Kilovolt x-ray images were then acquired. The carina was identified and the patient was aligned to bony anatomy on the AP image. Vertical depth was identified on the lateral image and shifts were made to this point. After isocenter placement, 3 MV images, central superior, inferior right lateral, and inferior left lateral, were taken to verify all field borders (Fig. 1 ). If these actions could not be accomplished from outside the treatment vault due to limitations of the linear accelerator, a hot team member would re-enter the treatment vault to perform couch movements. Once the patient's position was confirmed by the cool therapist and physician, the patient received treatment.

Figure 1

To verify all field borders, 3 megavoltage images were taken: central superior, inferior right lateral, and inferior left lateral.

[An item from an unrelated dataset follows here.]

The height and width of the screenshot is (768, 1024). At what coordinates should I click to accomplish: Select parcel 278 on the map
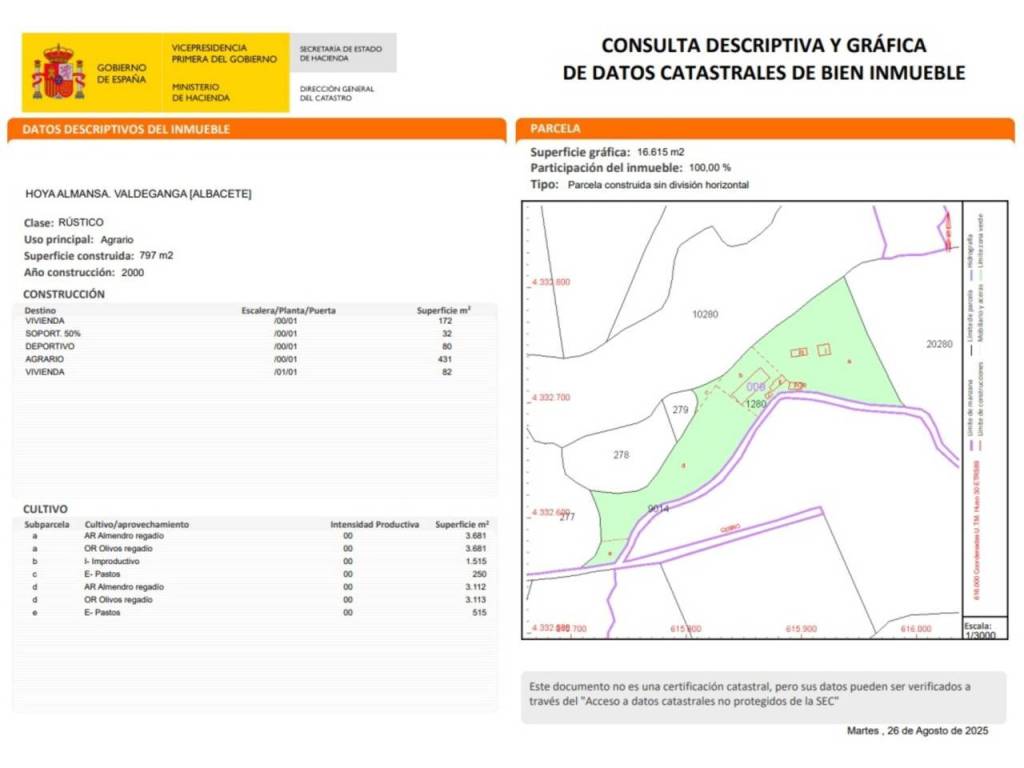pyautogui.click(x=621, y=455)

After the patient was transported back to the hospital floor, the hot therapists placed a “DO NOT ENTER” sign on the LINAC vault door. All 3 therapists and the physician then doffed their PPE following recommended procedures. Environmental services and housekeeping were contacted to request room decontamination. Security was notified to close the department.

Results

Using this approach, we were able to minimize COVID-19 exposure to the members of our health care team and other patients on treatment, and successfully deliver LD-WTRT to a patient with COVID-19 pneumonia. No staff or other patients contracted COVID-19 from this process. Treatment planning time to incorporate a diagnostic CT for virtual simulation, create a digitally reconstructed radiographs; and make monitor unit calculations was 20 minutes. Patient time in the department was <40 minutes, set-up for verification on the couch was 15 minutes, and treatment delivery was 12 seconds (for a 1 Gy dose in our patient's case).

Discussion

Here, we outline an approach for minimizing the exposure of patients undergoing radiation treatment for cancer to COVID-19 by delivering LD-WTRT at the end of the day. An alternative approach to minimize exposure between these different patient populations undergoing radiation treatment would be to deliver LD-WTRT during the day using a separate LINAC dedicated to these protocols.

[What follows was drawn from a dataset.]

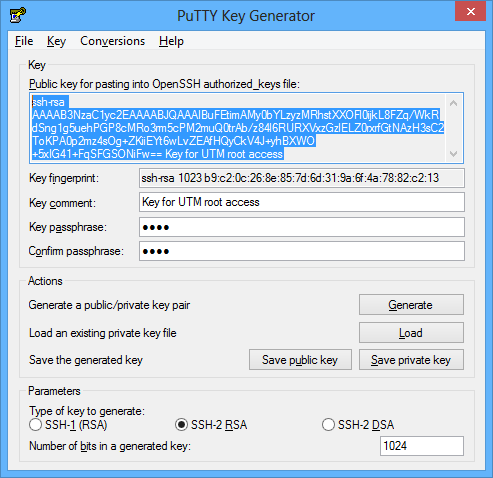Click the Key passphrase field

point(302,227)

LD-WTRT for COVID-19 pneumonia is investigational and there are multiple ongoing trials to evaluate its efficacy, including the PreVent trial. Treating patients with cancer on special precautions due to infection (Clostridioides difficile, methicillin-resistant Staphylococcus aureus, etc) is done routinely, and radiation therapists already use universal precautions when needed for such situations. Using radiation to treat the infection itself, COVID-19 pneumonia specifically, however, is novel. We found implementing precautions for treatment of COVID-19 pneumonia is feasible when coordinated with the inpatient team. If studies investigating LD-WTRT for this purpose confirm its safety and efficacy, our successful process designed for a community hospital may serve as a potential model for implementation in smaller nonacademic facilities. The general process can readily be adapted to larger hospitals including academic facilities. The process described here was implemented in December 2020, which was before the Food and Drug Administration gave emergency use authorization for any COVID-19 vaccine. Thus, no staff had been vaccinated at the time of LD-WTRT delivery. The ability for cancer center patients, treating physicians, and staff to be vaccinated against COVID-19 has made this treatment protocol safer to implement.